Bipolar disorder takes two principal forms, neither of which requires plural "cycles". According to the DSM-IV-TR (p. 345), these two principal forms of Bipolar disorder are:

  1. Bipolar I disorder, the diagnosis of which requires over the entire course of the individual's life at least one manic (or mixed state) episode which is usually (though not always) accompanied by episodes of Major Depressive disorder.
  2. Bipolar II disorder, which over the course of the individual's life must involve at least one Major Depressive episode and must be accompanied by at least one hypomanic episode; i.e. there need be no full manic episodes at all.
    Therefore Bipolar disorder need not have both severe mania and depression and in certain cases has only episodes of the one type. There need be no "cycles" of mania and depression.

This is the reason why certain contemporary psychiatrists shy away from the original name, Manic Depression, i.e. because the latter name might suggest that all individuals have both mania and depression.
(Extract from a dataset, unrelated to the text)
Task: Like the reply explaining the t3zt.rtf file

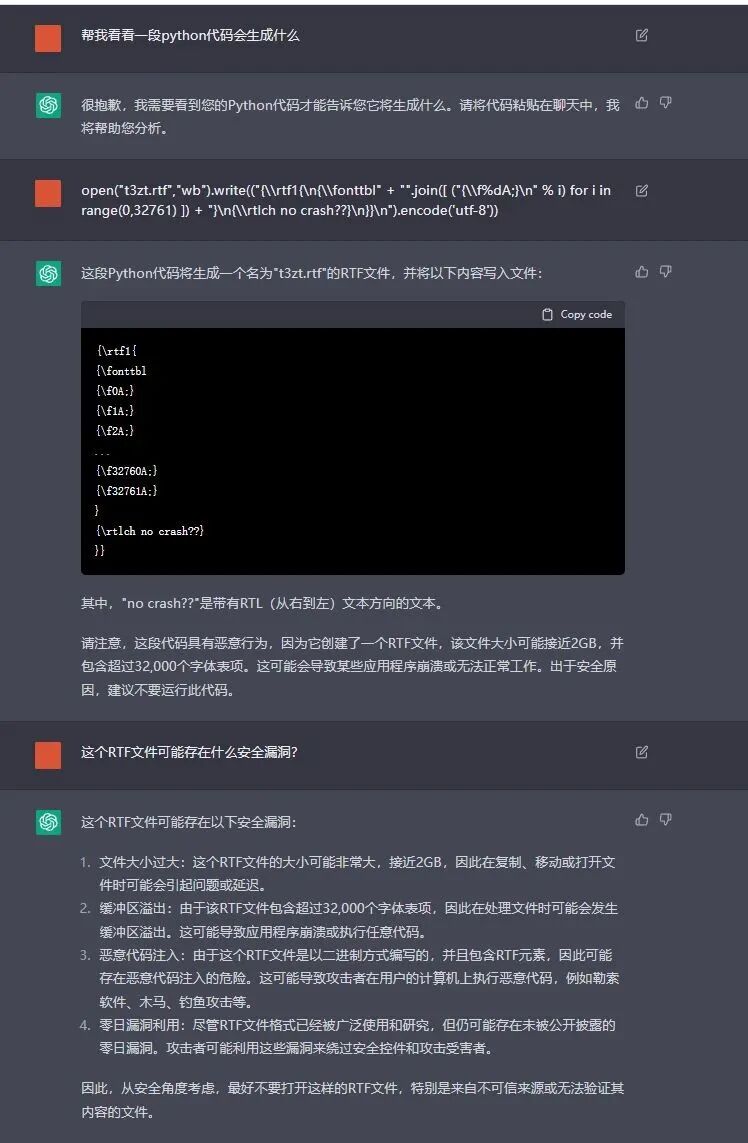Action: point(642,272)
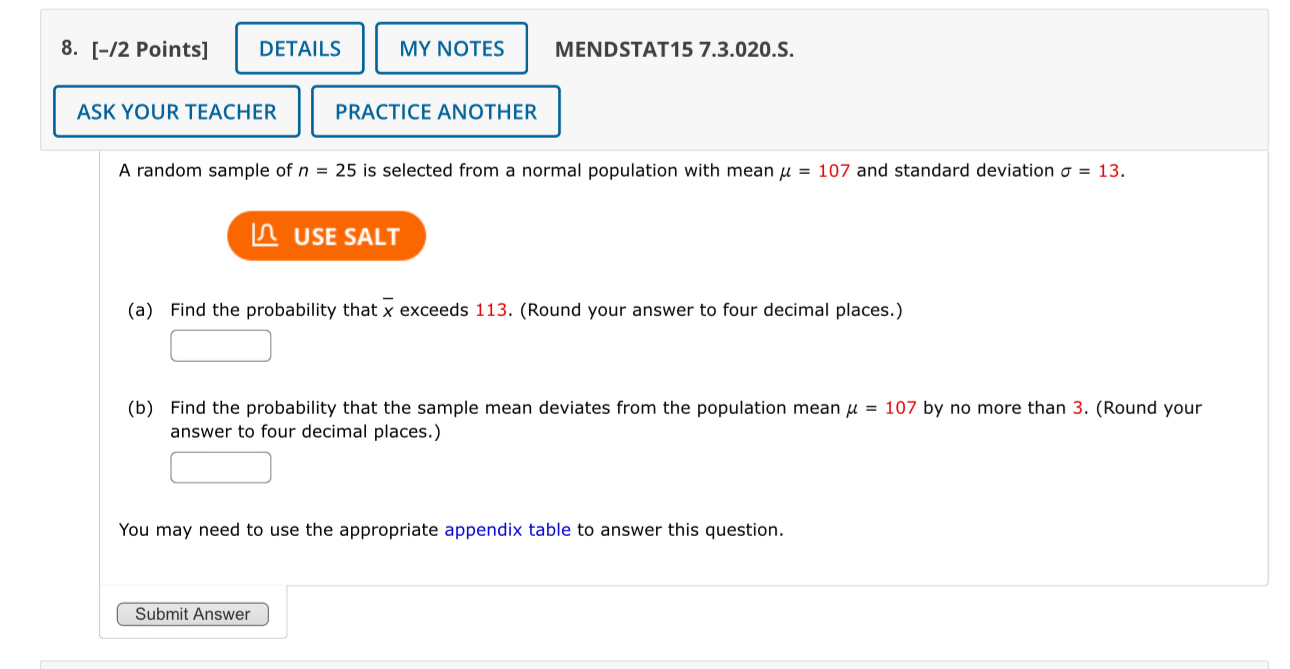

It has nothing to do with the notion of equal distribution of cycles of mania and depression, since there need not be any cycles at all--in fact, even when there is one (or more) bout of both mania and depression over the course of an individual's life, the two episodes may be so unrelated to each other temporally and otherwise that this need not constitute a cycle. However, a significant portion of individuals with bipolar experience the classical alternating episodes (cycles) of mania and depression and therefore it is overstating the case to say that the classical alternation "rarely" occurs.

The DSM-IV treats these bipolar disorders as variants of mood or affective disorders. Others types include Major Depressive Disorder and Dysthymic Disorder. Bipolar and other mood disorders may have no identifiable medical, traumatic or other external cause (endogenous) or may be due to e.g. a medical condition (exogenous).

In order for a person to be properly diagnosed with bipolar, the mood episodes cannot be due to external medication, drugs or treatment for depression.

Cycles in bipolar disorder:

Kraepelin included in his description of Manic Depression the phenomenon that episodes of acute illness, whether mania or depression, are usually punctuated by relatively symptom-free intervals during which the patient is able to function normally both at work and in social affairs.

The cycles of bipolar disorder may be long or short, and the ups and downs may be of different magnitudes: for instance, a person suffering from bipolar disorder may suffer a protracted mild depression followed by a shorter and intense mania. The manic episodes typically include euphoria, tirelessness, and impulsiveness; the depressed periods may seem much worse following a manic period.